- _CONSIGNA_
Prosigue el comentario litúrgico sobre la Cena del Señor a partir del punto en que se interrumpe.

- _FRAGMENTO_
Liturgia:
Creo
que merece la pena transcribir el texto completo de la 1ª lectura (1ª,11,17-26)
porque es elocuente por sí mismo. San Pablo se admira y se escandaliza de que
se pueda participar de la Eucaristía cuando hay divisiones y facciones entre los
miembros de la comunidad: Al prescribiros esto, no puedo alabaros, porque vuestras reuniones causan
más daño que provecho.
En primer lugar, he oído que cuando se reúne
vuestra asamblea hay divisiones entre vosotros; y en parte lo creo; realmente
tiene que haber escisiones entre vosotros para que se vea quiénes resisten a la
prueba.
Así, cuando os reunís en comunidad, eso no es
comer la Cena del Señor, pues cada uno se adelanta a comer su propia cena
y, mientras uno pasa hambre, el otro está borracho.
¿No tenéis casas donde comer y beber? ¿O tenéis
en tan poco a la Iglesia de Dios que humilláis a los que no tienen? ¿Qué
queréis que os diga? ¿Que os alabe? En esto no os alabo.
Y a continuación tenemos uno de los textos más sagrados que conserva la
tradición cristiana: lo que Pablo trasmite, a él le ha sido trasmitido. No
inventa. Viene de la época de los apóstoles, testigos directos del hecho. Y es
el relato más primitivo de la institución de la Eucaristía: Porque yo he recibido una tradición, que
procede del Señor y que a mi vez os he transmitido: que el Señor Jesús, en la
noche en que iba a ser entregado, tomó pan y, pronunciando la Acción de
Gracias, lo partió y dijo: «Esto es mi cuerpo, que se entrega por vosotros.

- _REGISTROS PROPORCIONADOS_
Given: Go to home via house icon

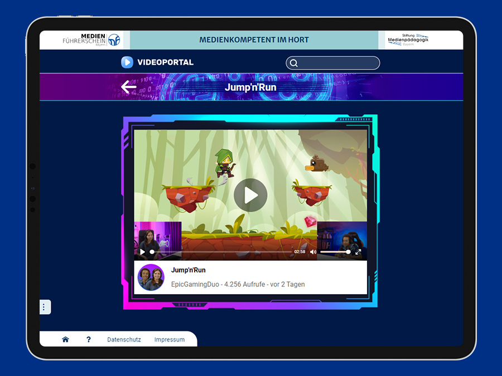Looking at the screenshot, I should tap(65, 339).
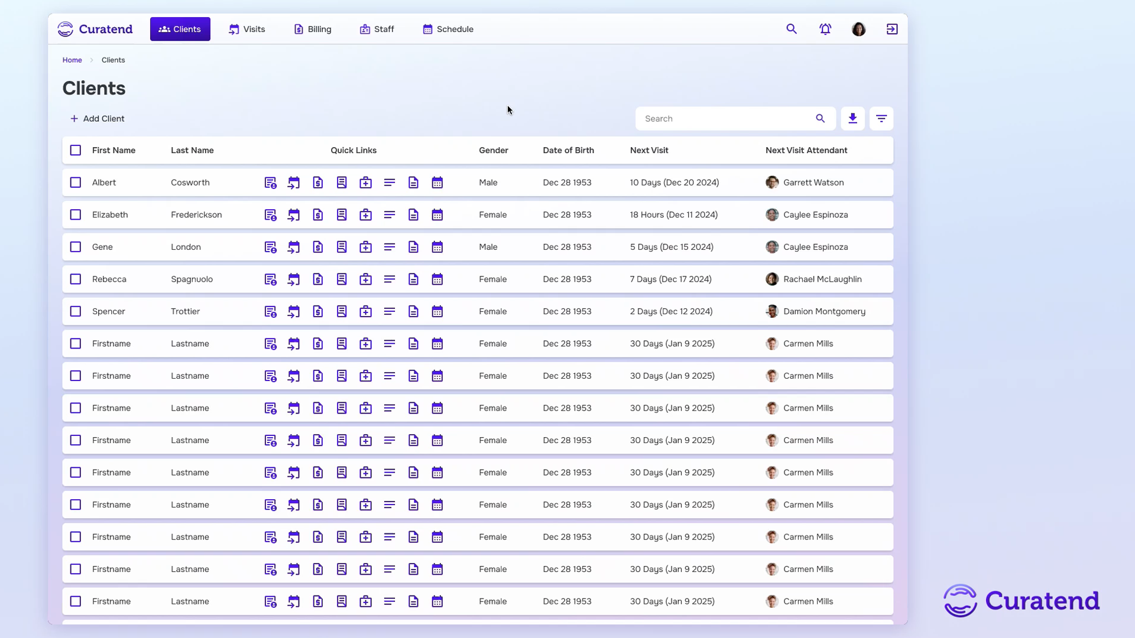Open calendar quick link for Albert Cosworth
Image resolution: width=1135 pixels, height=638 pixels.
tap(437, 183)
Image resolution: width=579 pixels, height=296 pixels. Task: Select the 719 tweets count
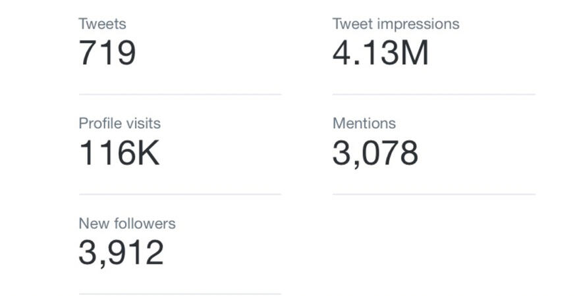[x=107, y=53]
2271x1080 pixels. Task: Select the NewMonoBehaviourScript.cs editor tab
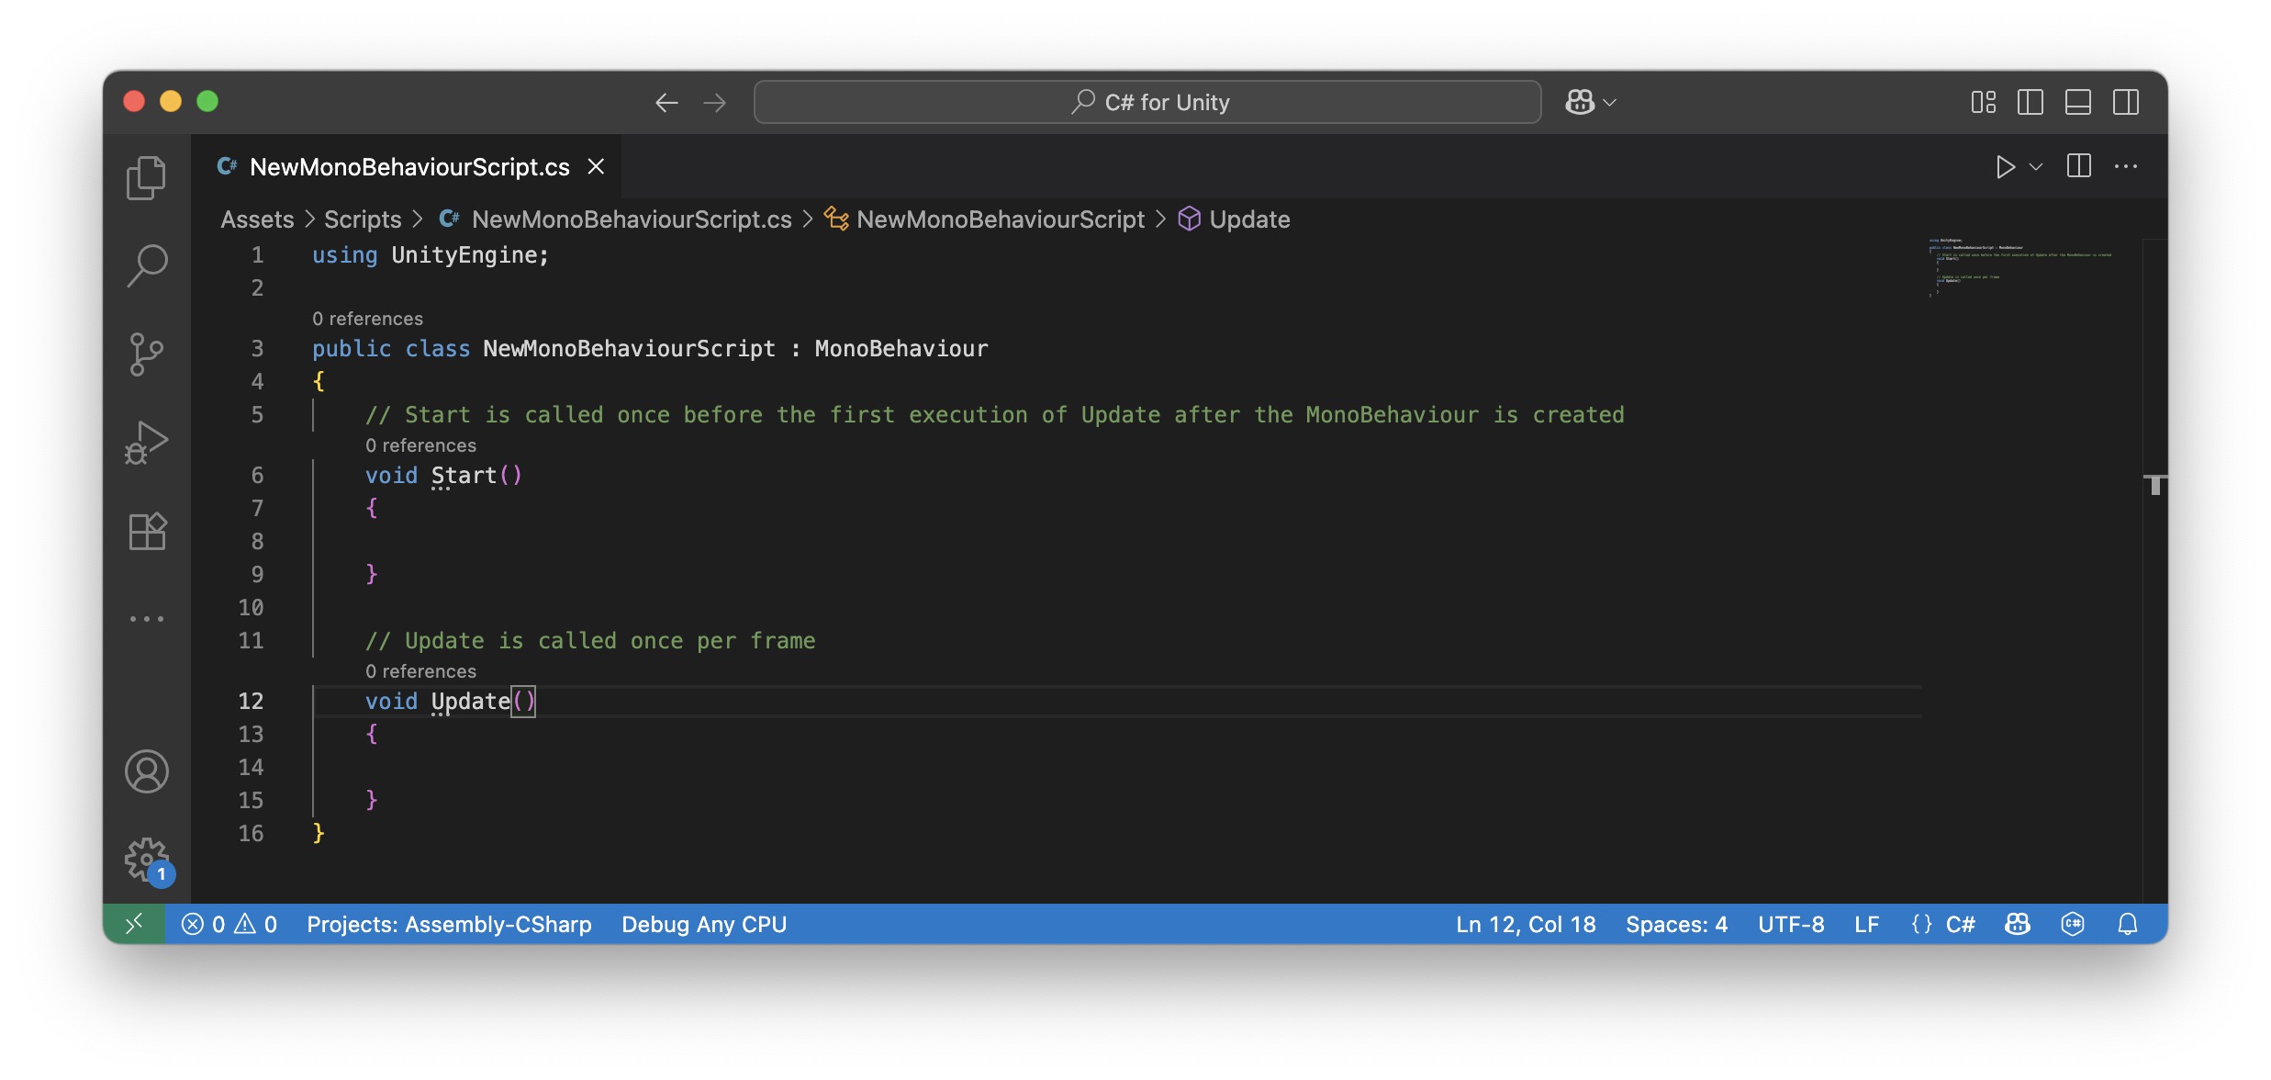tap(408, 167)
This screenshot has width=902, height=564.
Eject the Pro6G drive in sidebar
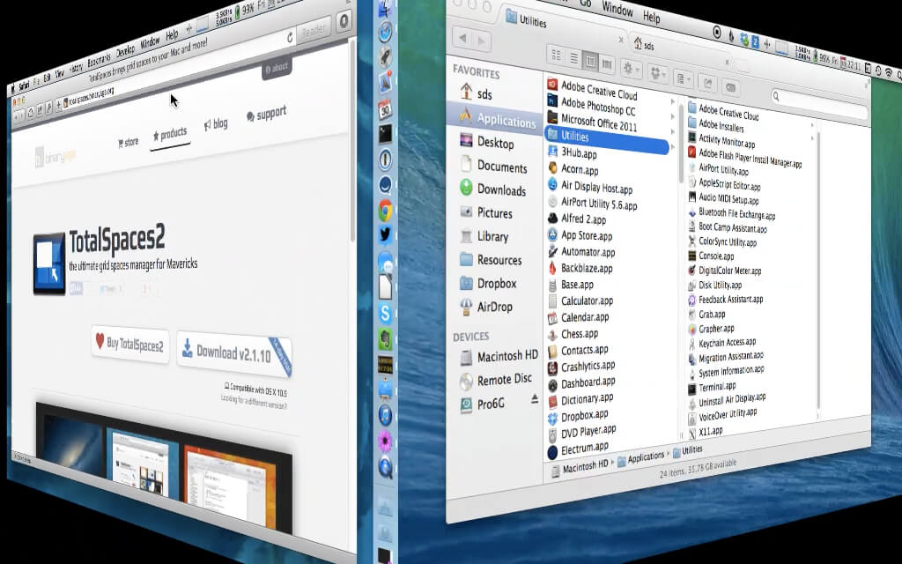click(x=534, y=400)
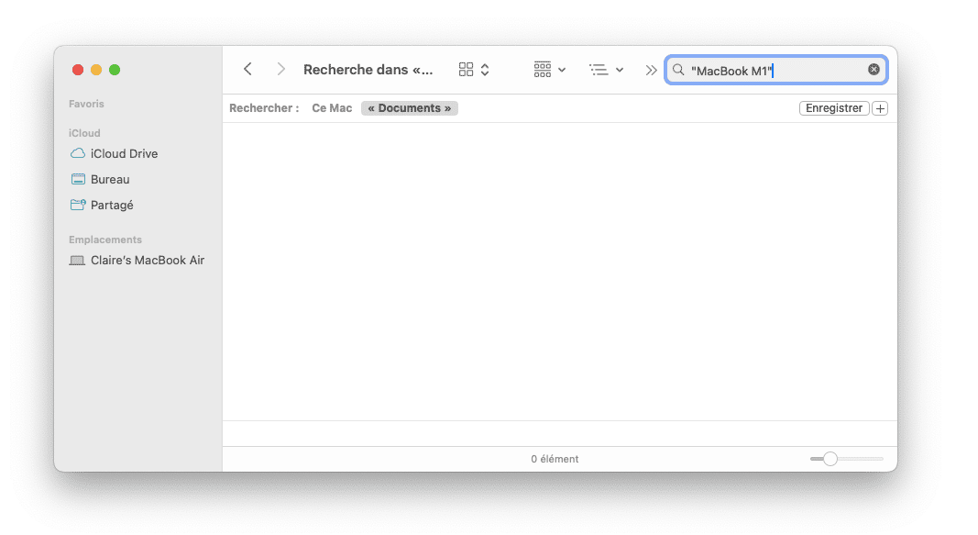Open the group-by options dropdown
This screenshot has width=978, height=535.
tap(549, 70)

- _RESPUESTA_
Haced esto en memoria mía».
Lo mismo hizo con el cáliz, después de cenar,
diciendo: «Este cáliz es la nueva alianza en mi sangre; haced esto cada vez
que lo bebáis, en memoria mía». Por eso, cada vez que coméis de este pan
y bebéis del cáliz, proclamáis la muerte del Señor, hasta que vuelva.
Todo ello exige de los participantes una actitud, un comportamiento: Por ello, hermanos míos, cuando os reunís
para comer esperaos unos a otros.
Todo este párrafo de la primera carta a los corintios tiene que resonar en
nosotros y plantearnos determinadas actitudes para nuestra participación en la
Eucaristía.
Engarza muy bien con esta lectura el texto del evangelio (Lc.7,1-10) con el
relato del centurión romano de Cafarnaúm, que se dirige a Jesús, a través de
intermediarios judíos, para rogarle la curación de un siervo enfermo.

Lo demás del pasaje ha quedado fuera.